Me too. Do you have onyx-dashboard setup? You could check what the cluster coordination log shows activity wise
@lucasbradstreet FYI, this is where everything just stops for no reason
17-03-05 08:59:44 cc8c494c30ec INFO [onyx.thing.workflow.shared:33] - ***** GZIP CSV BATCH *****
17-03-05 08:59:44 cc8c494c30ec INFO [onyx.peer.task-lifecycle:782] - Job 61ab2b5c-4d4c-f6e6-6c28-692d6000846c {:job-id #uuid "61ab2b5c-4d4c-f6e6-6c28-692d6000846c", :job-hash "80db2587326bbaf7d370d058dac52628cdf891489031eedf06442e9ccc08160"} - Task {:id :cheapest-flight, :name :cheapest-flight, :ingress-tasks #{:add-fields}, :egress-tasks #{:out-processed :out-error}} - Peer 6a4ba641-8931-c438-a83e-260b4907f68f - Peer timed out with no heartbeats. Emitting leave cluster. {:fn :leave-cluster, :peer-parent #uuid "6a4ba641-8931-c438-a83e-260b4907f68f", :args {:id #uuid "f66b5d79-47c0-a5ef-cf3a-f44423b7ae0a", :group-id #uuid "bb610b02-a1c7-a755-c7fd-181025b72bf3"}}
17-03-05 08:59:44 cc8c494c30ec INFO [onyx.messaging.aeron.status-publisher:33] - Closing status pub. {:completed? false, :src-peer-id #uuid "f1967ad4-b74b-2341-1a64-c3b0bcbac830", :site {:address "localhost", :port 40200, :aeron/peer-task-id nil}, :blocked? false, :pos 536096, :type :status-publisher, :stream-id 0, :dst-channel "aeron:udp?endpoint=localhost:40200", :dst-peer-id #uuid "f66b5d79-47c0-a5ef-cf3a-f44423b7ae0a", :dst-session-id 1407885110, :short-id 5, :status-session-id 1407885113}
17-03-05 08:59:44 cc8c494c30ec INFO [onyx.peer.task-lifecycle:452] - Job 61ab2b5c-4d4c-f6e6-6c28-692d6000846c {:job-id #uuid "61ab2b5c-4d4c-f6e6-6c28-692d6000846c", :job-hash "80db2587326bbaf7d370d058dac52628cdf891489031eedf06442e9ccc08160"} - Task {:id :add-fields, :name :add-fields, :ingress-tasks #{:in}, :egress-tasks #{:out-raw :cheapest-flight :out-error}} - Peer f66b5d79-47c0-a5ef-cf3a-f44423b7ae0a - Fell out of task lifecycle loop
@jasonbell that makes more sense. Ok so what is happening there is that the peer is being timed out because it hasn't heartbeated in X ms. The peer should then be stopped and will either reboot (or not if it's dead)

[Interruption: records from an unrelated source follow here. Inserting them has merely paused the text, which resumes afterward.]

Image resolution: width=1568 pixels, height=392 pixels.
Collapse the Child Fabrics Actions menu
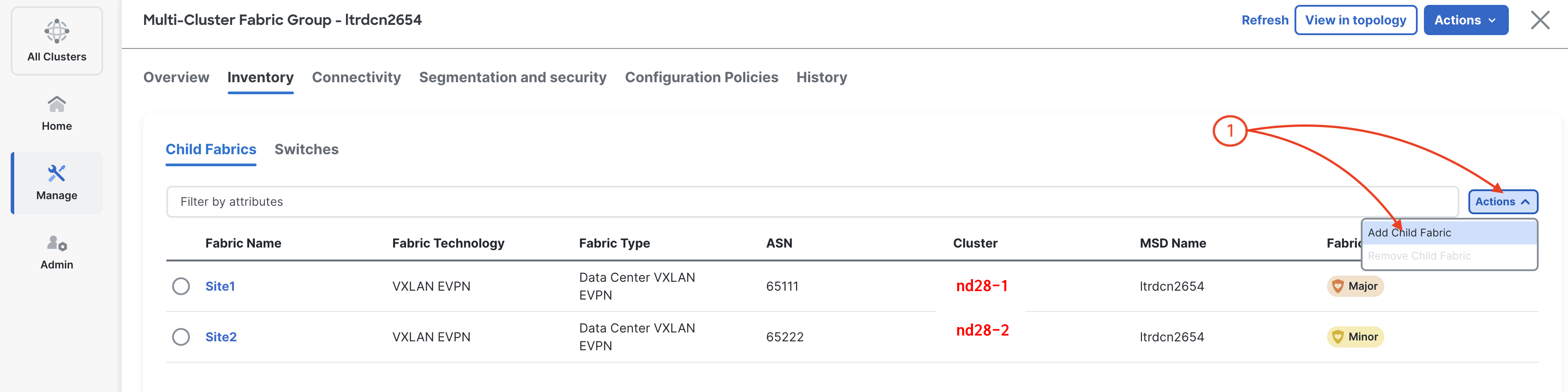[x=1502, y=201]
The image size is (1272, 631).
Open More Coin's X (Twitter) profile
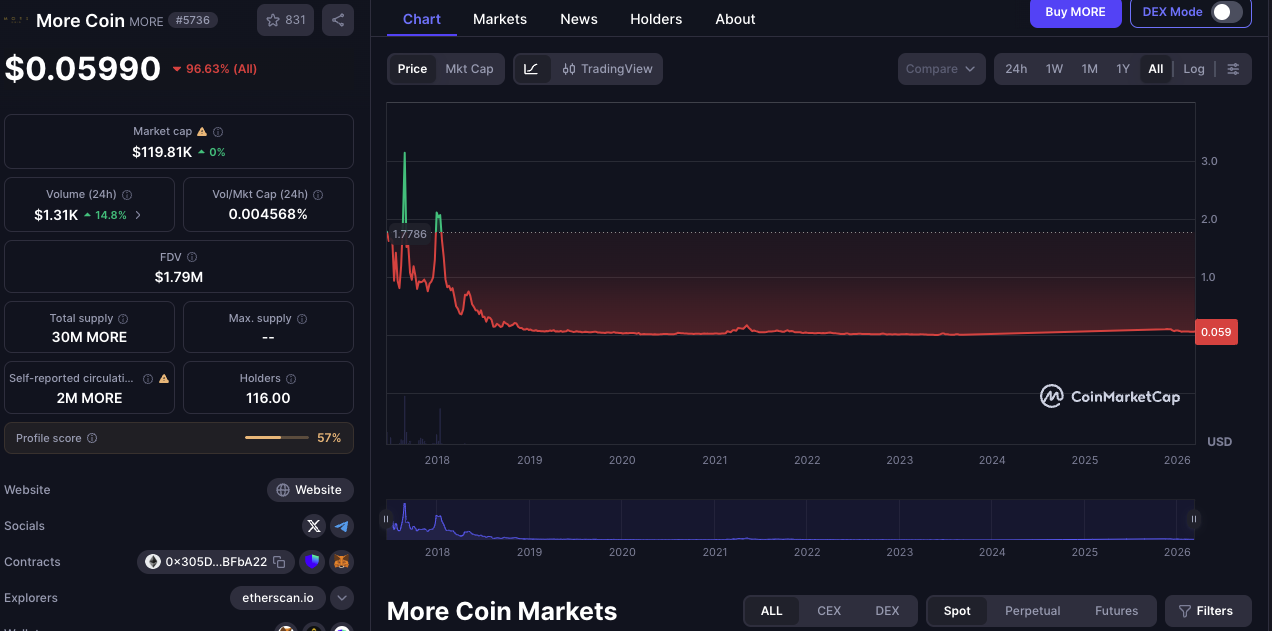click(313, 525)
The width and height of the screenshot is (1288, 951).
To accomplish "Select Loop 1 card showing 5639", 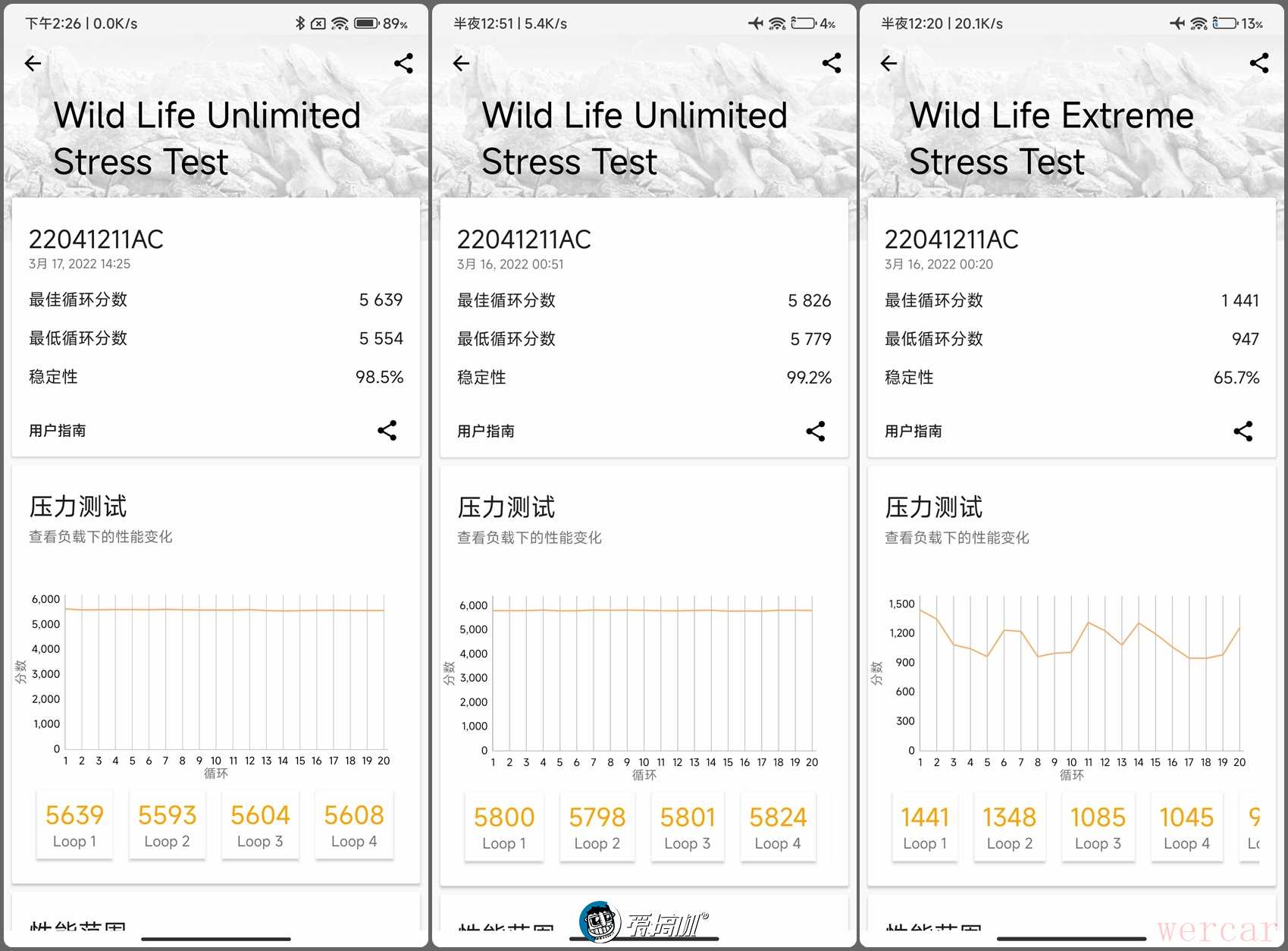I will [74, 825].
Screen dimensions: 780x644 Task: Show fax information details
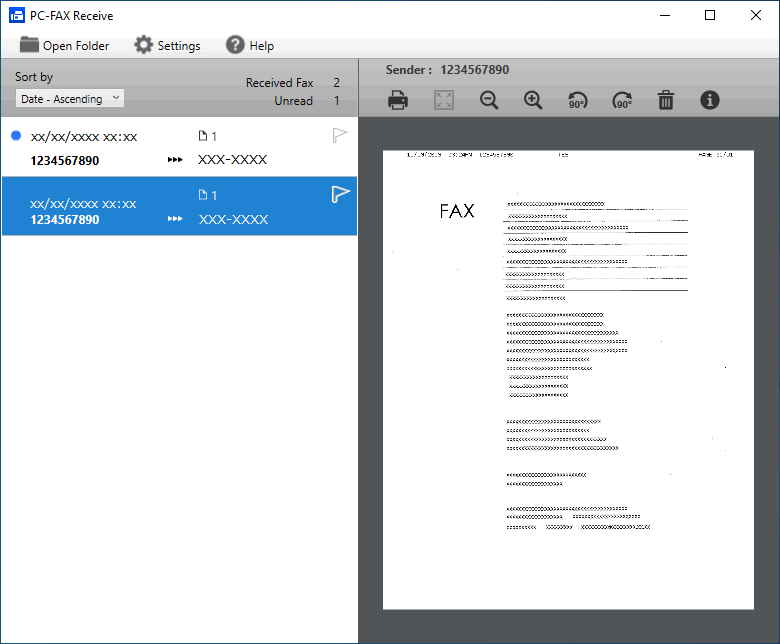coord(710,100)
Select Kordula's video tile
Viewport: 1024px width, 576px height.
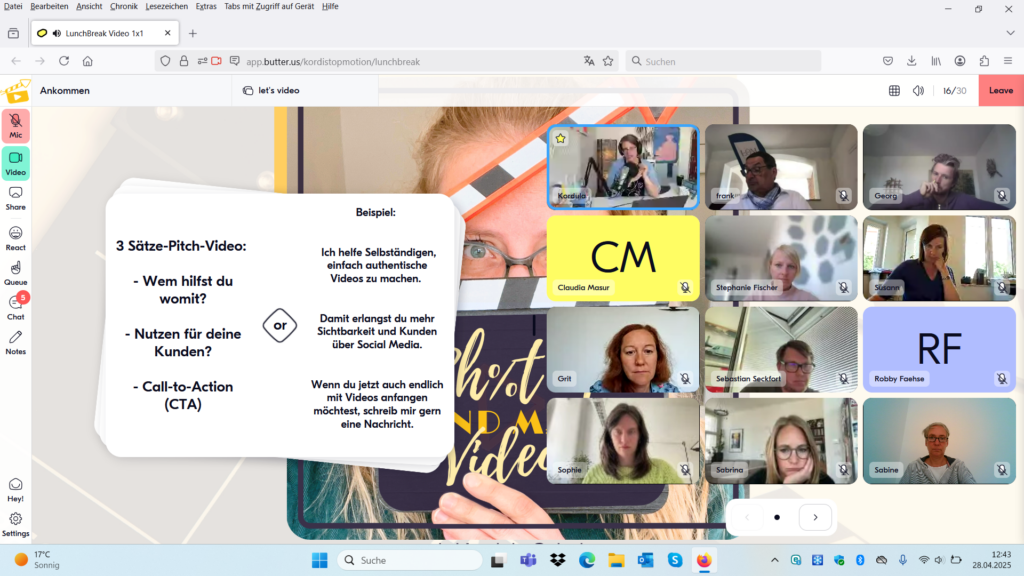[622, 166]
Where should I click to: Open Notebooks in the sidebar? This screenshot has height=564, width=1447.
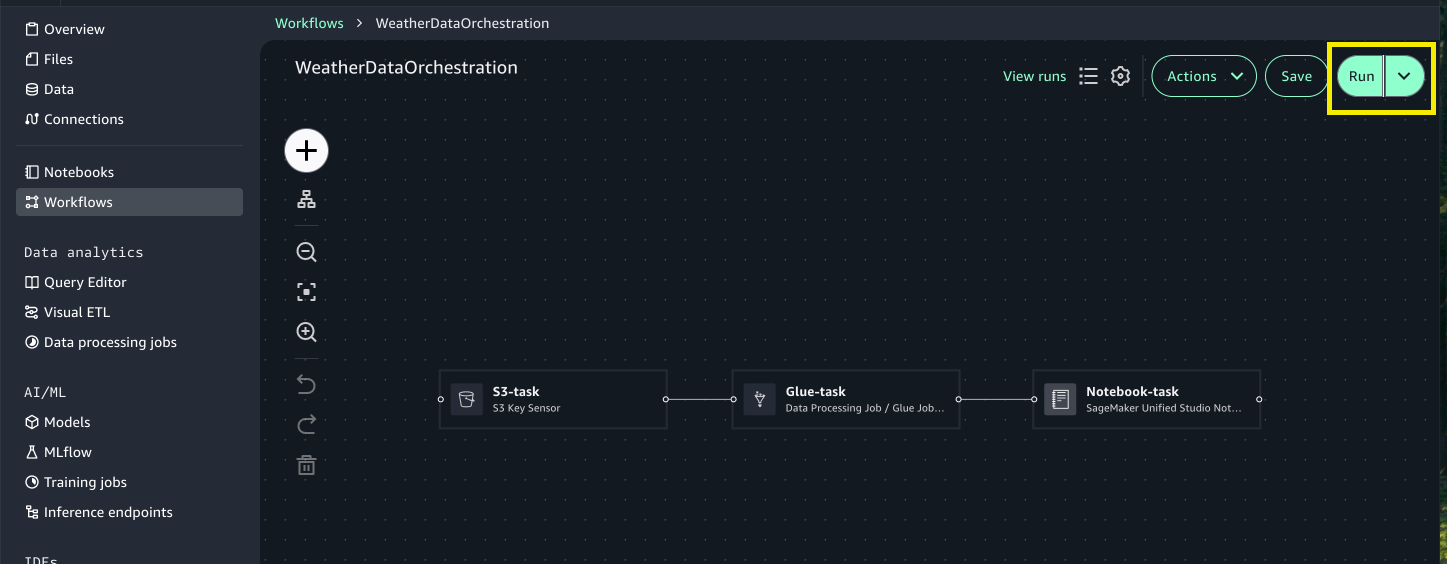(79, 172)
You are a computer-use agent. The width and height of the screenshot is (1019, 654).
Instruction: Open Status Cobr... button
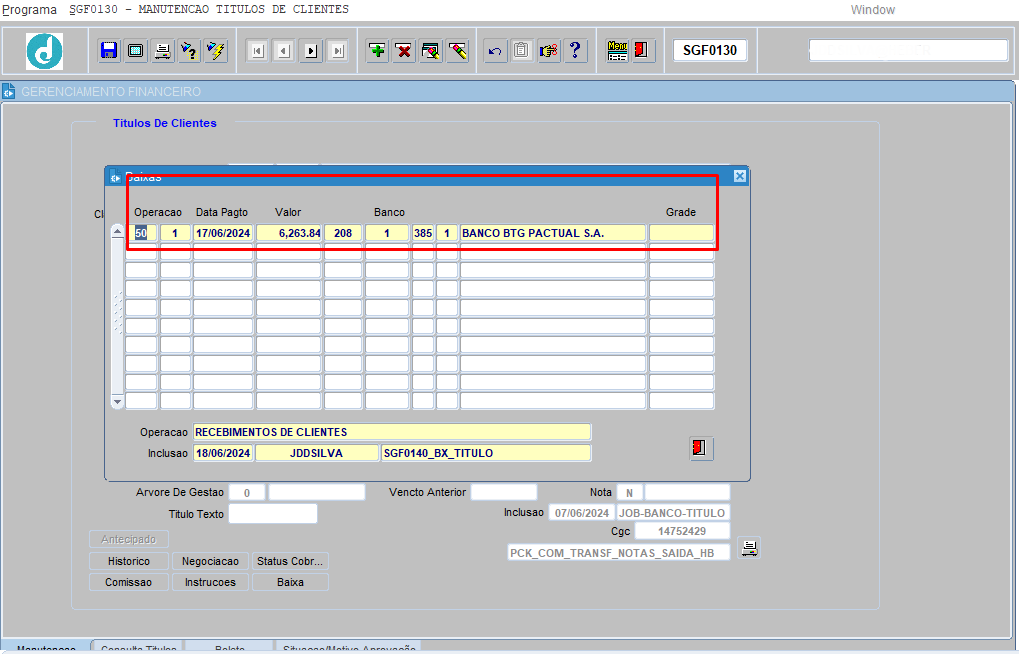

see http://www.onyxplatform.org/docs/cheat-sheet/latest/#peer-config/:onyx.peer/publisher-liveness-timeout-ms and http://www.onyxplatform.org/docs/cheat-sheet/latest/#peer-config/:onyx.peer/subscriber-liveness-timeout-ms
if it’s possible that it takes over 5s to process that segment it’ll be timed out
5s is probably too low of a default. I thought the default was 10
oh it is 10
No worries. Let me know what you end up find. I'm off to sleep
@lucasbradstreet just to let you, extending the heartbeat timeouts has worked. I'll be keeping a close eye on it over the next 24h. Thanks for the help earlier.